[Stored data]
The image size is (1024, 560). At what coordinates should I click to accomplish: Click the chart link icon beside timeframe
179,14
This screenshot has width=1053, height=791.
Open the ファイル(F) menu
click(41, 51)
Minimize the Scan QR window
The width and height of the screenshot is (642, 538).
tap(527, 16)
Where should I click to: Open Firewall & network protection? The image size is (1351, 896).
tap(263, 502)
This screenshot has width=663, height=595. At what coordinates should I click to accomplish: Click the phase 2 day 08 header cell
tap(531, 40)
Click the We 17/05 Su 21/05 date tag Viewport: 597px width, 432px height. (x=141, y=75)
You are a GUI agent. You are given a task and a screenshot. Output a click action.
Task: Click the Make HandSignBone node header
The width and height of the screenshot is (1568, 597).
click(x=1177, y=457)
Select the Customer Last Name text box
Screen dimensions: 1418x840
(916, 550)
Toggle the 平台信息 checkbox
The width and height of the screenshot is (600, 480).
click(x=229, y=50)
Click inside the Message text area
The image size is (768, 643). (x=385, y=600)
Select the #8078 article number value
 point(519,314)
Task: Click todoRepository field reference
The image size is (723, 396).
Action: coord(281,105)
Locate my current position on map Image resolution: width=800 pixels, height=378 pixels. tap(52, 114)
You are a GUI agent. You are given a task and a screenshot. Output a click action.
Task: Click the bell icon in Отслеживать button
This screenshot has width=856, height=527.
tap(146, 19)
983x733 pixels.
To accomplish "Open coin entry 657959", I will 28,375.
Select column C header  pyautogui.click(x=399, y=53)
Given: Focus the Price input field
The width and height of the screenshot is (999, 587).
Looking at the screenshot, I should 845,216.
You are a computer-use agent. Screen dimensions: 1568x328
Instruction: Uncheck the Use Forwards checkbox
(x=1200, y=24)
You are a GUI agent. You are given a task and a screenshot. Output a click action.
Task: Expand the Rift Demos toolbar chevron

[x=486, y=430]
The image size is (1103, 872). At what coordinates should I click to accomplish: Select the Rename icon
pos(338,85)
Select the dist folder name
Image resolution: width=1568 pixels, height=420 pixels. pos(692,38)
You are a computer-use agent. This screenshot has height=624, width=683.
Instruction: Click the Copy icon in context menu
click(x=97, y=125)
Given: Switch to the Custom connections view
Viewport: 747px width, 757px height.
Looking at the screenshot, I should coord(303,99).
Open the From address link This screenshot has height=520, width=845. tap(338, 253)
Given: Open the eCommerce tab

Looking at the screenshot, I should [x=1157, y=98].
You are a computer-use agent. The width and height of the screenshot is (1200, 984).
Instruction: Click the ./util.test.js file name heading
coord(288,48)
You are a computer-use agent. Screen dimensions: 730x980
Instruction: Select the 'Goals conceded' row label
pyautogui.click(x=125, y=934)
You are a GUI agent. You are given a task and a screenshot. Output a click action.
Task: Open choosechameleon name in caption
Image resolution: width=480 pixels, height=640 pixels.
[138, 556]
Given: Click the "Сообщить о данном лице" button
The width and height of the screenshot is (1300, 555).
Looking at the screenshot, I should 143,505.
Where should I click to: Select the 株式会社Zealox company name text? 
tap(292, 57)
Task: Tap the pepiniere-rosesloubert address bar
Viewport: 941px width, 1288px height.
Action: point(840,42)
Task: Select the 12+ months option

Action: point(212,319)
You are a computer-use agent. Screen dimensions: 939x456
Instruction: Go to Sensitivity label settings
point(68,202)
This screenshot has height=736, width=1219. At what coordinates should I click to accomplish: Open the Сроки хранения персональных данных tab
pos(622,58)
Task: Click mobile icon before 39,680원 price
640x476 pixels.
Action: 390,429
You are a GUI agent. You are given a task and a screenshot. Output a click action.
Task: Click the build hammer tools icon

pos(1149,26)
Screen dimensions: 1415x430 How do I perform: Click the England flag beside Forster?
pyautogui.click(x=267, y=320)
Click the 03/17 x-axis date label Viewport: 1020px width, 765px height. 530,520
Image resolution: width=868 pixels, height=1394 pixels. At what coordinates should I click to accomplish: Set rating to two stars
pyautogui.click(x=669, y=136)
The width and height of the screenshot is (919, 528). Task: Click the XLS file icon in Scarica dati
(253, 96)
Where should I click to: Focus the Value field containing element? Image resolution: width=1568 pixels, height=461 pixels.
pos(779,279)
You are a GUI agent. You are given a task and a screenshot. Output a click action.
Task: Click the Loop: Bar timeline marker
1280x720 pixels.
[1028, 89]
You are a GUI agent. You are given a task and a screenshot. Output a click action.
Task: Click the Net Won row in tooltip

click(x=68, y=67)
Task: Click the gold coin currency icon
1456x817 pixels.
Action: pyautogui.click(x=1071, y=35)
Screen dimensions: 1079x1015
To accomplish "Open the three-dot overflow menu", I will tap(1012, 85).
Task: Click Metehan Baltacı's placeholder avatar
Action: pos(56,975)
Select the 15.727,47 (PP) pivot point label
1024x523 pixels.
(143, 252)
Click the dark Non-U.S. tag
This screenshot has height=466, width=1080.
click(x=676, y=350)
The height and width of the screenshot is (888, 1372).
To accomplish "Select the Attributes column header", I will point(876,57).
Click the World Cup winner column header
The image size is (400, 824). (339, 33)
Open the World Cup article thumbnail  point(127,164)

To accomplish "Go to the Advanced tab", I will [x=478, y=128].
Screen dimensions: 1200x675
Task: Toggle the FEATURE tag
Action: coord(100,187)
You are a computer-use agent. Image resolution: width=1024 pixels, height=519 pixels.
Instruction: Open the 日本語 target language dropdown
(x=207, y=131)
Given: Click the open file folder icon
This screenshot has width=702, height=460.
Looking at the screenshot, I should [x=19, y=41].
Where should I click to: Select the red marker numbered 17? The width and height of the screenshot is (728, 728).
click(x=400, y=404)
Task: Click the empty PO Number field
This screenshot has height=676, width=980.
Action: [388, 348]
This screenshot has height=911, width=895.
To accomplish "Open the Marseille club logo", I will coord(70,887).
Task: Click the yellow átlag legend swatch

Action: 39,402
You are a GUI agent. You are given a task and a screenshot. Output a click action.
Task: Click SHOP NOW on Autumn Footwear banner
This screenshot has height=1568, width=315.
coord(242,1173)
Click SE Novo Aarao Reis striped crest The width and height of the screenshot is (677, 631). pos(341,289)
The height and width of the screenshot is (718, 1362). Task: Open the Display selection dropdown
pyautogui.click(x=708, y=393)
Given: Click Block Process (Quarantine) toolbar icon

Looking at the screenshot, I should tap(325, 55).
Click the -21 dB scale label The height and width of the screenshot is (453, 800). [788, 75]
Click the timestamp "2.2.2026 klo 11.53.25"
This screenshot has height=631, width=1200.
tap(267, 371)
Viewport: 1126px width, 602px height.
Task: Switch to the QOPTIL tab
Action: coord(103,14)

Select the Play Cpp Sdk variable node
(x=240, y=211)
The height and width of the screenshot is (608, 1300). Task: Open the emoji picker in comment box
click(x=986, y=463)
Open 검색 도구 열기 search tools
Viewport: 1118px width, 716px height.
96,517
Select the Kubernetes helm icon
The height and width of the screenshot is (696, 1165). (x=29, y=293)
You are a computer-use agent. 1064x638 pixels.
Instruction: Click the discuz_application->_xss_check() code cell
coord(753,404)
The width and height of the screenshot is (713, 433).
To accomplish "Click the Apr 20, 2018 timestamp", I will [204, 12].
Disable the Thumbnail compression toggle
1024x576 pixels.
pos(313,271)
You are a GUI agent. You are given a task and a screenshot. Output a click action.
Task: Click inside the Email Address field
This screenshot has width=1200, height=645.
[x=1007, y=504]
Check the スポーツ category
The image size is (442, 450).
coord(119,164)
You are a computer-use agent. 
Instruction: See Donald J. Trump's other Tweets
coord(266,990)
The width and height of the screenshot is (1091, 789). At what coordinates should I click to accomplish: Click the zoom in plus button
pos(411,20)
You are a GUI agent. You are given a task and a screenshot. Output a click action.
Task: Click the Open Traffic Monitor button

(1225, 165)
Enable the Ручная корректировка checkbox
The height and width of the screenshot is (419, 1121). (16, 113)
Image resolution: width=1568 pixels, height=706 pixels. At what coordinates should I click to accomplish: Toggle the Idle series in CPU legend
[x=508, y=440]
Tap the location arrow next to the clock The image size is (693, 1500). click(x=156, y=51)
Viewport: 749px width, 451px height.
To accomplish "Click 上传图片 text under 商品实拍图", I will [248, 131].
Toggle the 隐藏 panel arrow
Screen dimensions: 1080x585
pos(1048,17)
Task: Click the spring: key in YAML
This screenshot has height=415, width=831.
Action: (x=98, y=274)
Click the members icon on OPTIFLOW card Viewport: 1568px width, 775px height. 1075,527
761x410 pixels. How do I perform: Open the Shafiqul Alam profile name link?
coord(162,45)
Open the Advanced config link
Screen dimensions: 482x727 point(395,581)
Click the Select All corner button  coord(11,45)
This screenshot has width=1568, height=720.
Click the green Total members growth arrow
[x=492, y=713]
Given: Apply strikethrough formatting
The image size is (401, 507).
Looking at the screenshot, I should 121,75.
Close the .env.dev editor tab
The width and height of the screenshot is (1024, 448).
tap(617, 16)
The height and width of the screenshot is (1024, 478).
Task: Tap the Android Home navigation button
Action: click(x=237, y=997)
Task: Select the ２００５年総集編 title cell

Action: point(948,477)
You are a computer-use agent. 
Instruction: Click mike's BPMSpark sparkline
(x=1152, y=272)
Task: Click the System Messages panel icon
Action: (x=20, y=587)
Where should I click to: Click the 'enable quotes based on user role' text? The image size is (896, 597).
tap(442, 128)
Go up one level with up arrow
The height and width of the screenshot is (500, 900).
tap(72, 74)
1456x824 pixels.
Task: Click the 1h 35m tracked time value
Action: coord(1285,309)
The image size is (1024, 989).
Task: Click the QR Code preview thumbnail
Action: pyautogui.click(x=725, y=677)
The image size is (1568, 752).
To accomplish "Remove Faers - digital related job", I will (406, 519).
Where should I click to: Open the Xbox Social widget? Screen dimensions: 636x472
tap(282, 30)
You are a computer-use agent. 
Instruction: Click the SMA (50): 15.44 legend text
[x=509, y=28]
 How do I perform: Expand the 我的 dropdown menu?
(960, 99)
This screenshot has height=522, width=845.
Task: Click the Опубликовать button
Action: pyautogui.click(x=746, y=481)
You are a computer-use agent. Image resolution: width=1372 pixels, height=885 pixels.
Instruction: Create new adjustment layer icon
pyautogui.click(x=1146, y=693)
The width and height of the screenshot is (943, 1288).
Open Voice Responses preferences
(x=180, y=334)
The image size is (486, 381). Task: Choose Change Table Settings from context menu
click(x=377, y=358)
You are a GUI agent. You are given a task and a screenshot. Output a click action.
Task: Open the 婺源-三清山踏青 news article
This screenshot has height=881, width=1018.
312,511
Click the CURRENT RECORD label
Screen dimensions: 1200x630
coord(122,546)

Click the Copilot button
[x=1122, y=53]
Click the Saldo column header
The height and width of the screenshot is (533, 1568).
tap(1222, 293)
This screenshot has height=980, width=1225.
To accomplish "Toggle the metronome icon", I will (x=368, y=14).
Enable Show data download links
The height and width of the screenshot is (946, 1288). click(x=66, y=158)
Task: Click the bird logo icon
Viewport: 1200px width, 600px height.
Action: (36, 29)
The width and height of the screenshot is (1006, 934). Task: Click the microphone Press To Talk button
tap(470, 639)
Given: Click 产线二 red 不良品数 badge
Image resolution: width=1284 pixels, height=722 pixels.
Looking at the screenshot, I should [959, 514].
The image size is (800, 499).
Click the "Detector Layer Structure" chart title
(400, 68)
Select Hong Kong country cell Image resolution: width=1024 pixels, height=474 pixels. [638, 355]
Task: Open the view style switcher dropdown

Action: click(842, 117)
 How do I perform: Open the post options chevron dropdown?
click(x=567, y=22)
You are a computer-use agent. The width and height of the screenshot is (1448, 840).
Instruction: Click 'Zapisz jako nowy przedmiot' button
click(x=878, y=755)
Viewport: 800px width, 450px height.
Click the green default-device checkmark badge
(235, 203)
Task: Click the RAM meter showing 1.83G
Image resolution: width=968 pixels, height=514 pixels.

_TO DO_: Transcribe the lines above between the line holding "Click the -21" and the line holding "Check the スポーツ category", inclusive, exactly as they stand and with nothing added.

_COMPLETED TASK_:
Click the -21 dB scale label The height and width of the screenshot is (453, 800). [788, 75]
Click the timestamp "2.2.2026 klo 11.53.25"
This screenshot has height=631, width=1200.
tap(267, 371)
Viewport: 1126px width, 602px height.
Task: Switch to the QOPTIL tab
Action: coord(103,14)

Select the Play Cpp Sdk variable node
(x=240, y=211)
The height and width of the screenshot is (608, 1300). Task: Open the emoji picker in comment box
click(x=986, y=463)
Open 검색 도구 열기 search tools
Viewport: 1118px width, 716px height.
96,517
Select the Kubernetes helm icon
The height and width of the screenshot is (696, 1165). (x=29, y=293)
You are a computer-use agent. 1064x638 pixels.
Instruction: Click the discuz_application->_xss_check() code cell
coord(753,404)
The width and height of the screenshot is (713, 433).
To accomplish "Click the Apr 20, 2018 timestamp", I will [204, 12].
Disable the Thumbnail compression toggle
1024x576 pixels.
pos(313,271)
You are a GUI agent. You are given a task and a screenshot. Output a click action.
Task: Click inside the Email Address field
This screenshot has width=1200, height=645.
[x=1007, y=504]
Check the スポーツ category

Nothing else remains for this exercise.